Bu sürecin sonlarına doğru yaklaşırken annem dedi ki: “Sen yazmıyor musun bir süredir?
Cevabım şöyle oldu: “Yok bu halde yazmıyorum. Şu an ara verdim ama zaten istesem de yazamam. Yazacak hiçbir şeyim yok.
Aslında sürekli sokaktaydım, sürekli insanlarla iletişim halindeydim fakat evet, yazacak hiçbir şeyim yoktu. Annem söyleyene kadar da fark etmemiştim bile. Nasıl olabilirdi ki? Tek başıma kalıp 1-2 hafta keyifsizliğimden ötürü evden hiç çıkmadığım süreçler yaşamıştım, fakat o süreçlerde bile farkındalık anlarım ve o anlarda gelen yazılarım hep akmıştı. Sürekli insanlarla aktif olarak iletişimde olduğum bu günlerde nasıl oluyor da hiçbir şey akmıyordu?

Sonra anladım.
Ben hiç durmuyordum.
Durmuyor ve aslında da bakmıyordum.
O sırada sadece hayatın akıntısında yaşıyordum. Hayat akıyordu ve ben kendime bakmadan, etrafımı görmeden sadece hayatın getirdikleri içinde oradan oraya sürükleniyordum.
Kafam darmadağınıktı. Hatta bir gün bir anneme: “Uçuyor gibi hissediyorum. Ayaklarım yere basmıyor sanki. Kafamın içi havada gibi” demiştim. Aslında demek istediğim tam olarak “Köklerim kuvvetsiz ve merkezimde değilim” idi. O zaman anladım hayatı koşuşturma ile geçen insanların yavaşlamaktan ve durmaktan neden çekindiklerini. İlk olarak her şeyden önce koştururken o kadar da düşünmüyorsun, hayatın verdiklerini yaşıyorsun. Bu bir yandan ne anlama geliyor? Sorumluluk almıyorsun, hayatının gücünü kendi eline almıyorsun demek. Elini taşın altına koymak yerine, sana verileni yaşamak muhtemelen daha kolayına geliyor. Fakat böyle olunca ne oluyor? Kurban rollerinde yaşam başlıyor. Yaşanılan herhangi bir durumda hayatı suçlamalar, başkalarını suçlamalar devreye giriyor. Çünkü kişi hiçbir şey yapmadı, hayat ona sundu ve o kabul edip devam ettiği için suç hep hayatta kaldı.

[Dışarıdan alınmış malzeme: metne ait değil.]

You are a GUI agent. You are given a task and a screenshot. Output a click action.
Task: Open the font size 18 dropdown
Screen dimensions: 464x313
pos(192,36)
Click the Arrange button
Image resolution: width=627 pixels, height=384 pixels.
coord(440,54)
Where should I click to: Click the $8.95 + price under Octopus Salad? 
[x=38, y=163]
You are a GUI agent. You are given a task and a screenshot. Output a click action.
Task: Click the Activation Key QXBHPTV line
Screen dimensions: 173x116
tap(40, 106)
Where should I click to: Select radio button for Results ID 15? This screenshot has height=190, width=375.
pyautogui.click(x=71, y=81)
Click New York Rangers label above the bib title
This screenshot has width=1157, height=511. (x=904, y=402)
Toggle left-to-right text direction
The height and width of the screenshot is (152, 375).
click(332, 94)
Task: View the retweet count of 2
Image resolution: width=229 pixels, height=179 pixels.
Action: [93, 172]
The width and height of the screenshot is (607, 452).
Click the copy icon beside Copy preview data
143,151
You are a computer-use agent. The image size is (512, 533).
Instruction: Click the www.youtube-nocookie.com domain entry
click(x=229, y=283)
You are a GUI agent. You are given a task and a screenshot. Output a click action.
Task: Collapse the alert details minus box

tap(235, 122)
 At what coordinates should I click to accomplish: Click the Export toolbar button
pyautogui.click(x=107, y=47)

Bunların yanı sıra durduğun zaman karşılaşacakların, yüzleşeceklerin var tabii kendinde. Bu hayatta bir sürü kişi acıyı, hayal kırıklıklarını, hüznü hissetmemek adına duygularını o kadar çok bastırıyor ki; bu sebeple de durmak istemiyorlar. Çünkü eğer dururlarsa kaçtıkları ne varsa koşturma içinde, hepsi tek tek yüzeye çıkacak. Bu da çoğu insana yine korkutucu geliyor. Acıdan o kadar çok korkuyoruz ki hissetmemek için hiç nefes almadan koşmaya razıyız.

İşin gerçeği ben, Gamze olarak, yavaşlamak ve durmak için kendisine izin vermeyen insanları pek anlayamazdım. Şimdi yaşamış olduğum bu dönem sayesinde insanların korkularına, kaçışlarına empati yapabiliyorum. İyi ki yaşamışım aslında çünkü artık nasıl bir his olduğunu biraz daha biliyorum ve bu bilgi doğrultusunda belki ihtiyacı olana biraz daha ışık (umarım) iletebilirim. Her zaman inandığım gibi, yaşadığımız hiçbir şey boşuna değil.

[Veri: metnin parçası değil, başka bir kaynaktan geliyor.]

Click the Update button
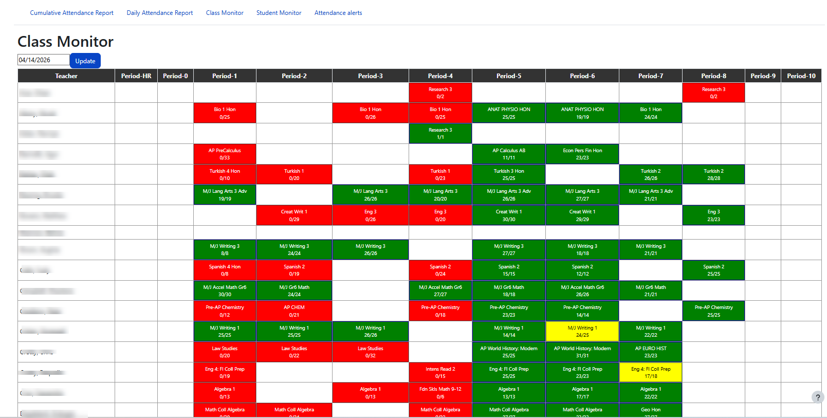This screenshot has width=827, height=418. coord(85,61)
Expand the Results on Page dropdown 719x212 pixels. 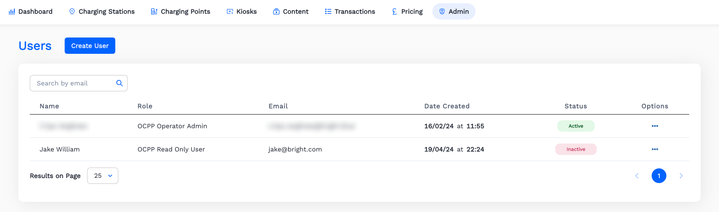click(x=103, y=176)
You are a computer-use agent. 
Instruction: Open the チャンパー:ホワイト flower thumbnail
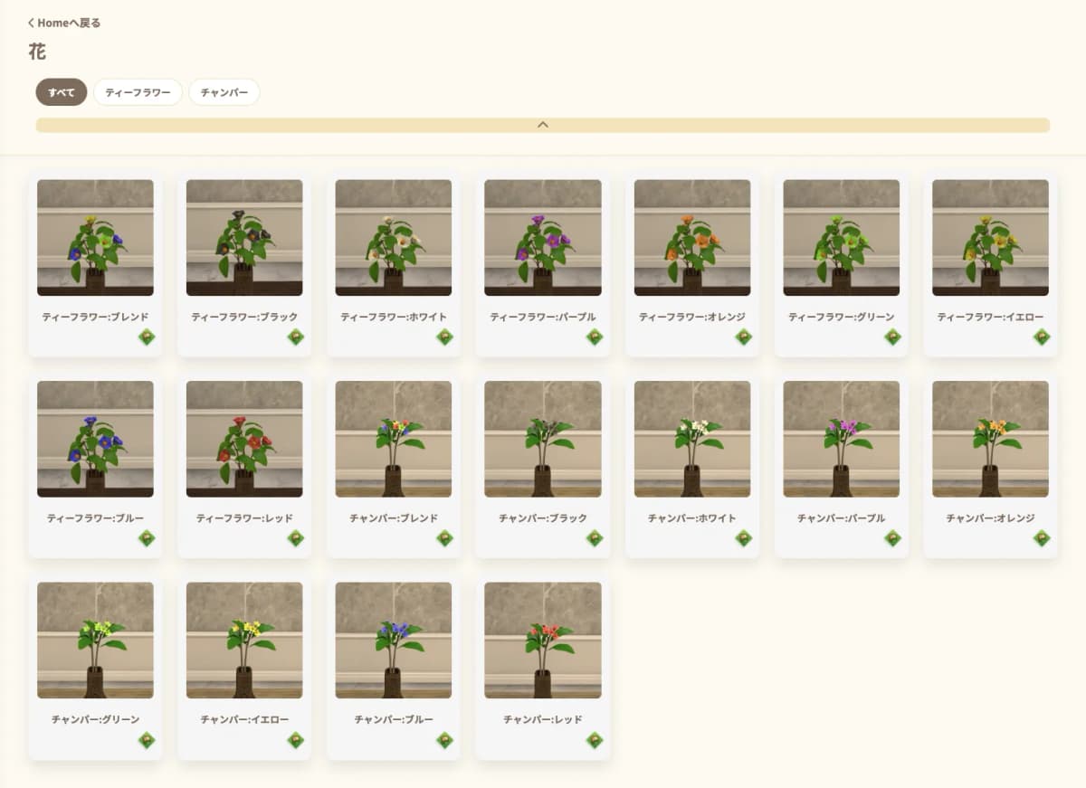[x=692, y=439]
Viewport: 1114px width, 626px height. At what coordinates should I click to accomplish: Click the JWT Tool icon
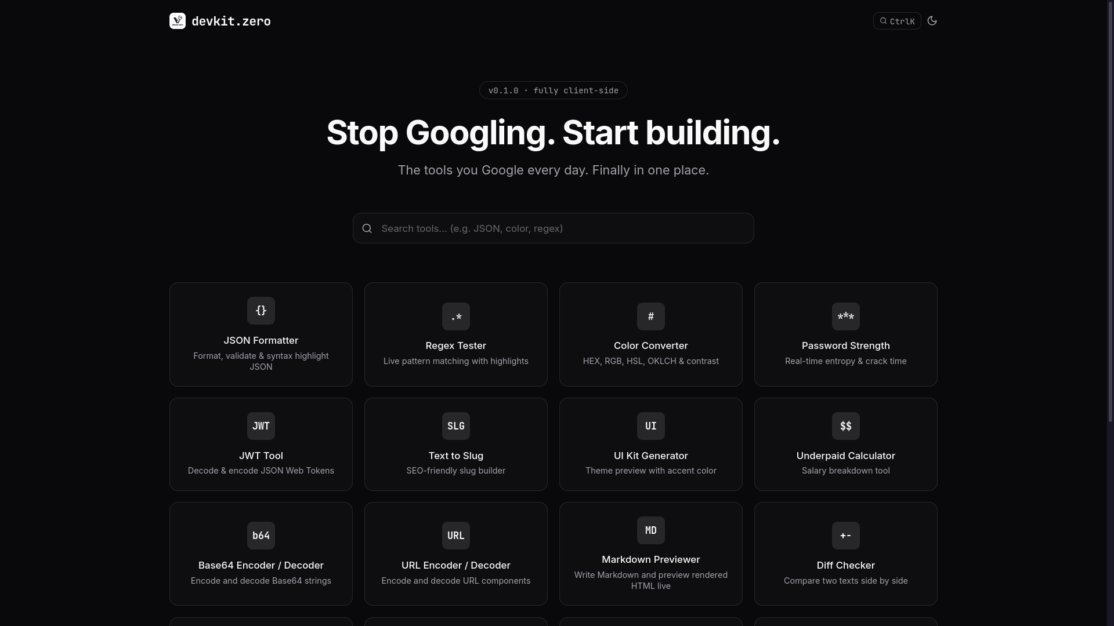coord(261,426)
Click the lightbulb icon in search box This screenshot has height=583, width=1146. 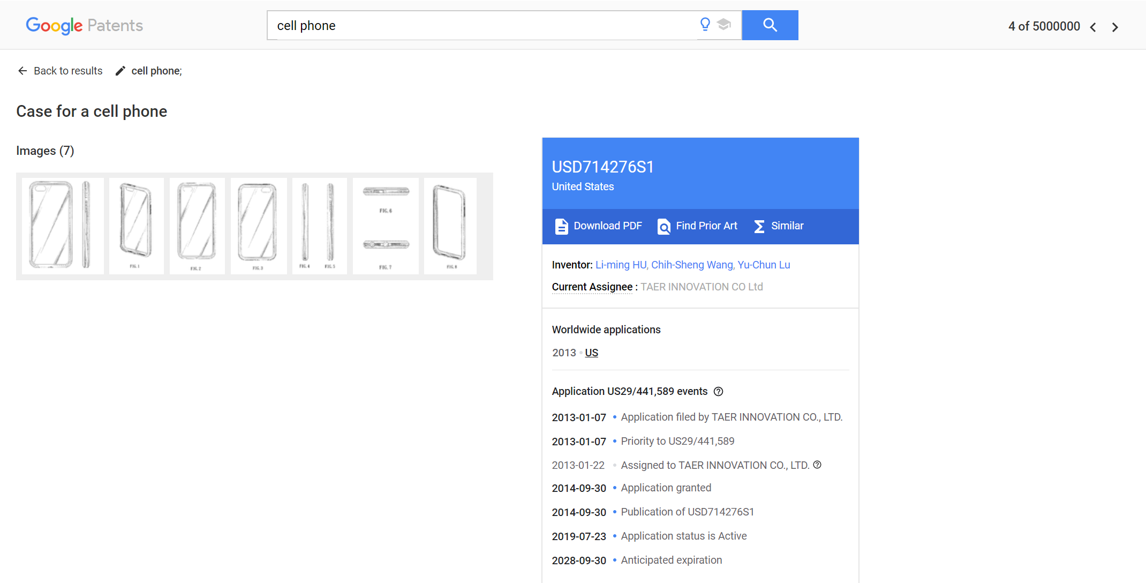[x=705, y=24]
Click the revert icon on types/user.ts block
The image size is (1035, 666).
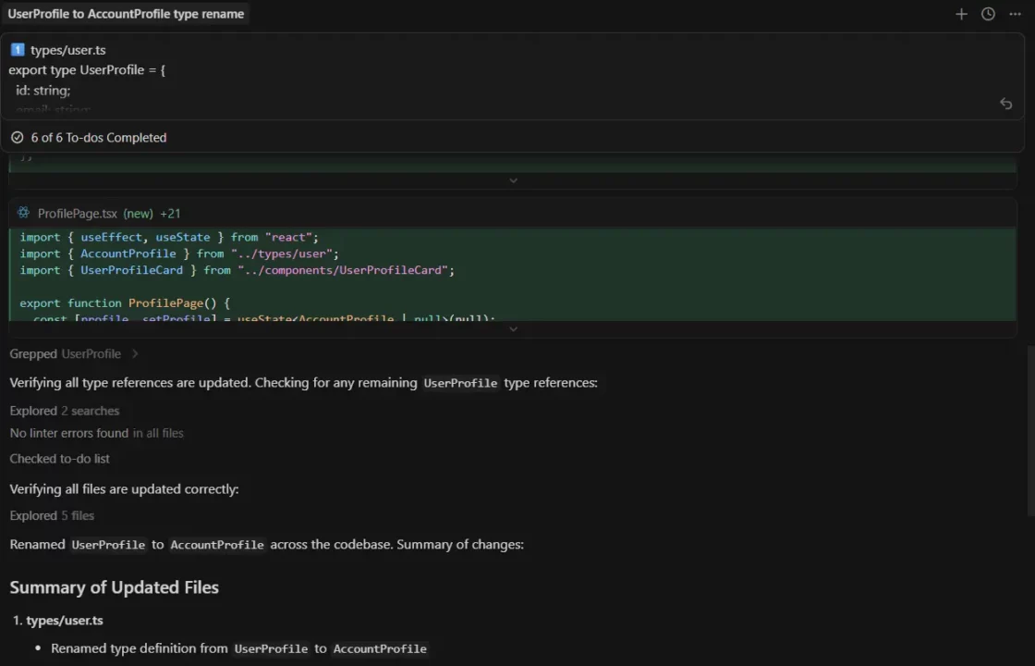1005,104
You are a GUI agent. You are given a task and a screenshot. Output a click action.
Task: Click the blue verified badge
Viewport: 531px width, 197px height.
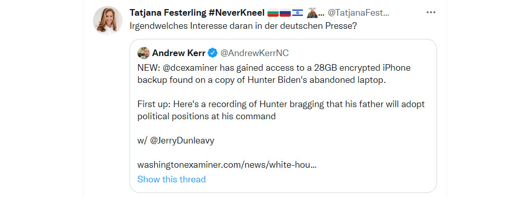click(213, 53)

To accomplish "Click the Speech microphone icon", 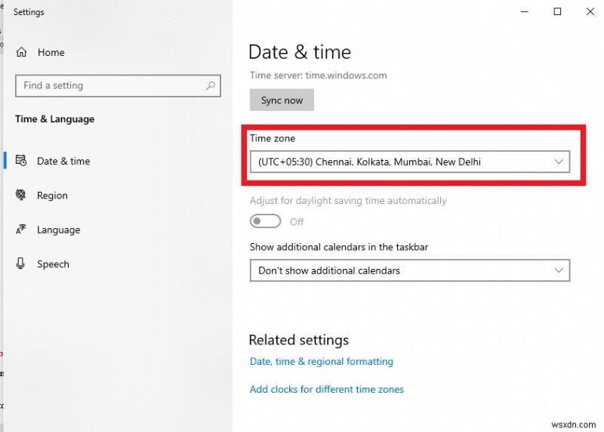I will (x=21, y=264).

Peki ben bu süreç ardından nasıl toparladım?
Aldım elime defterimi, kalemimi; oturdum ve kendime sorular sordum.
Sorularım şöyleydi:
Ben kimim, neredeyim, ne istiyorum, hayalim ne, hayalimin önündeki engeller ne, önceliklerim şu an için neler, istediklerimi gerçekleştirmek için atmam gereken adımlar neler?

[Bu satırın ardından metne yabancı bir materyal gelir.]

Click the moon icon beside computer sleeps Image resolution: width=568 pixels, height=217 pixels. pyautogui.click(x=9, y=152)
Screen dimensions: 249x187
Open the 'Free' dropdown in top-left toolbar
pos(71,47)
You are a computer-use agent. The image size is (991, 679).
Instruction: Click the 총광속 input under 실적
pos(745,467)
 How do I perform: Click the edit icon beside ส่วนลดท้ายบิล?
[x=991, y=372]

Tüm bu soruların cevaplarını hayata geçirebilmem ve disipline olmam adına bir zaman çizelgesi ve aksiyon! Fakat bu aksiyonun farkı var. Nereye gittiğini, ne yapmak istediğini, neye dikkatini vereceğini bilerek kendi gücünle ve daha önemlisi bilinçle ilerliyorsun!

Diyeceğim odur ki; koşturmak aslında bir kaçışmış. Bakmamak, görmemek, hissetmemek için bir yolmuş. Sürüklüyormuş ve sürüklerken aslında kaybediyormuş. Ne kim olduğunu, ne de ne istediğini, hayat amacını hatırlıyormuşsun. Peki sence bu noktada gerçekten yaşamış oluyor musun?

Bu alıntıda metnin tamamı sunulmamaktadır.